Why This Money Market Madness Looks Like a Bad Sign for the Economy, But Isn't | Opinion

The optics aren't good. For the first time in a decade—since the financial system was about to collapse—the Federal Reserve Bank turned to its "repo window" this week to make up for a shortfall of cash in the money market. The operation raised fears that we are headed for another crash.
But it's crucial to put this news into context.
Back in 2007, housing prices began to plummet. Banks and other lenders had made several fortunes writing the mortgages that had allowed prices to bubble up, and now the bubble was bursting. Banks had packaged these loans into Mortgage Backed Securities that promised high return with minimal risk, but the banks had held onto the riskiest of these MBSs and now were threatened with huge losses.
Banks wanting to secure their positions began accumulating a safety cushion of reserves of money. The main way that banks get reserves is to borrow them from other banks—but when there is more demand for reserves than there are reserves available, interest rates in the inter-bank lending market known as the Federal Funds Rate spike, because most of the reserves are held as deposits with the Federal Reserve Bank. As a consequence of an increasing Federal Funds rate, most other interest rates increase too, since banks have to maintain a wedge between the price they pay for money and what they earn when they lend it out.
Managing the supply of money to the economy is one of the Federal Reserve's most important jobs. With the economy heading into a recession, rising interest rates were the last thing the Federal Reserve wanted and a sure sign that more money was needed.
As the situation worsened and banks' problems worsened, the banks that were sound began worrying about lending to other banks: they had no way to know whether those other banks were good credit risks.

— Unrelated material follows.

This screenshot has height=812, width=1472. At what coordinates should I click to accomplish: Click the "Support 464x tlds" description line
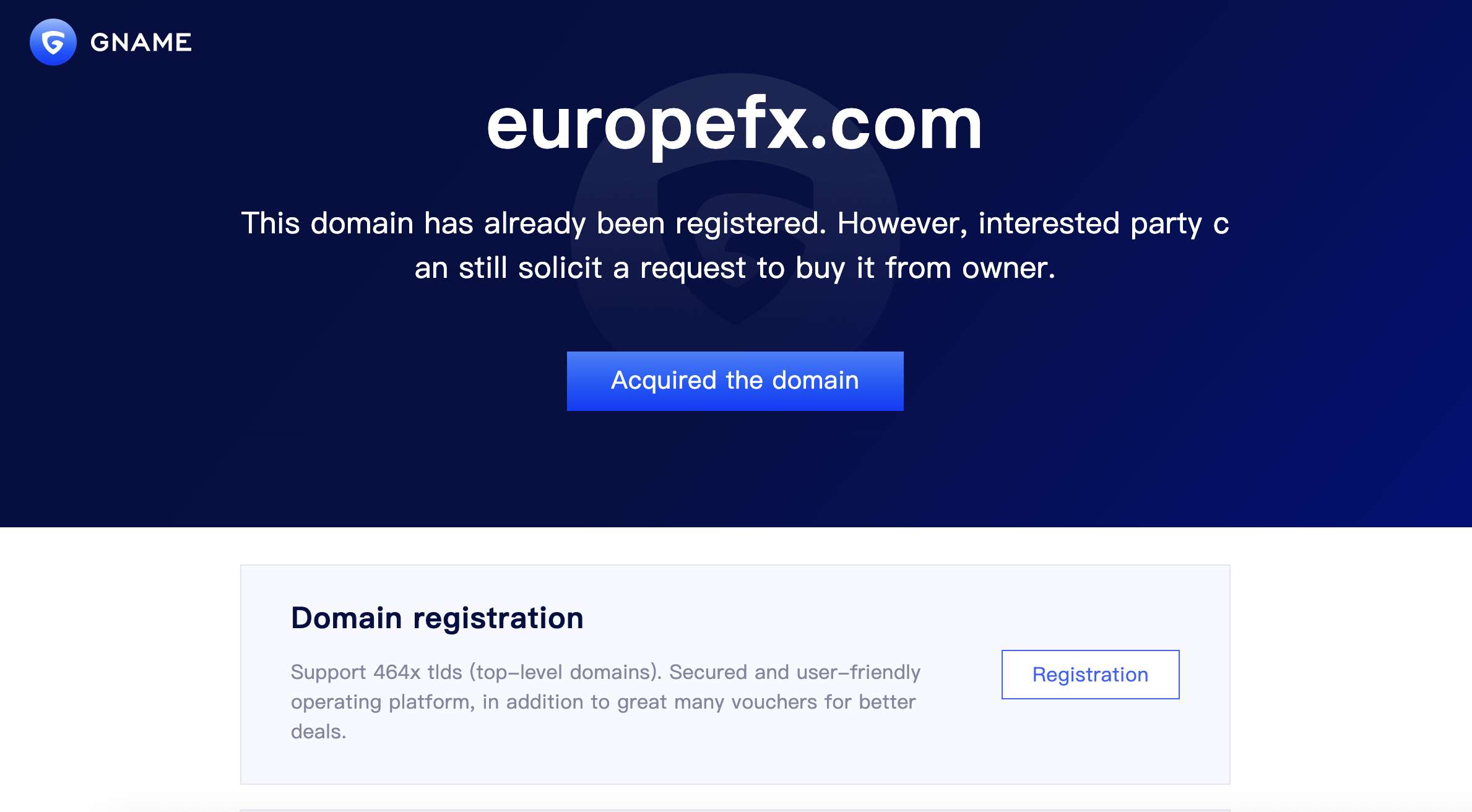coord(605,672)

The pressure on interest rates in the Federal Funds market became extreme and through 2008, the Fed poured more and more money into the market to keep interest rates stable.
In the end it proved impossible to stop the panic. When major financial institutions began going bankrupt, no one wanted to lend to anyone. In the Fall of 2008, credit markets froze. The recession became the worst since the great depression.
The situation now is very different from that in 2007-2008. Yes, last week the Federal Funds market was again experiencing extreme pressure on the interest rate and the Federal Reserve was forced to take some unusual steps to keep interest rates in their target range. But rather than building reserves, banks have been reducing them as the economy has steamed ahead with low unemployment and moderate-to-good growth of the Gross National Product. Despite talk of a possible recession, the banking system seems healthy and no one seems particularly concerned about its viability.
Rather, the sudden spike in interest rate pressure probably has more to do with a confluence of factors that increased the demand for money. Firms and people needed money to pay a large corporate tax bill coming due while they also needed money to buy a new issue of U.S. government bonds. The bond issue was unusually large because of the need to fund the exploding deficit caused by the recent Republican tax cuts. Bank reserves would be more than enough to satisfy this demand, but banks have been slow to part with them. Why they hold such large quantities of reserves is a mystery. But given their apparent desire to keep their reserves at high levels, the surging pressure in the Federal funds market in response to the spike in demand for money is not a mystery.
Are we likely to see more events like this in the future? It's possible. Markets aren't used to handling the demand for money being created by our unprecedented deficits. While the tax cuts have not delivered the promised investment surge—in fact, investment has slowed—they may be behind the current chaos in the market for money. While unprecedented peacetime deficits and ongoing uncertainty about trade policy may be reasons for concern in the longer run, this minor turbulence in the money market is not.
William T. Dickens is the University Distinguished Professor, Northeastern University and former Senior Economist to Clinton's Council of Economic Advisers
Robert K. Triest is Chair, Department of Economics, Northeastern University
The opinions expressed in this essay are the authors' own.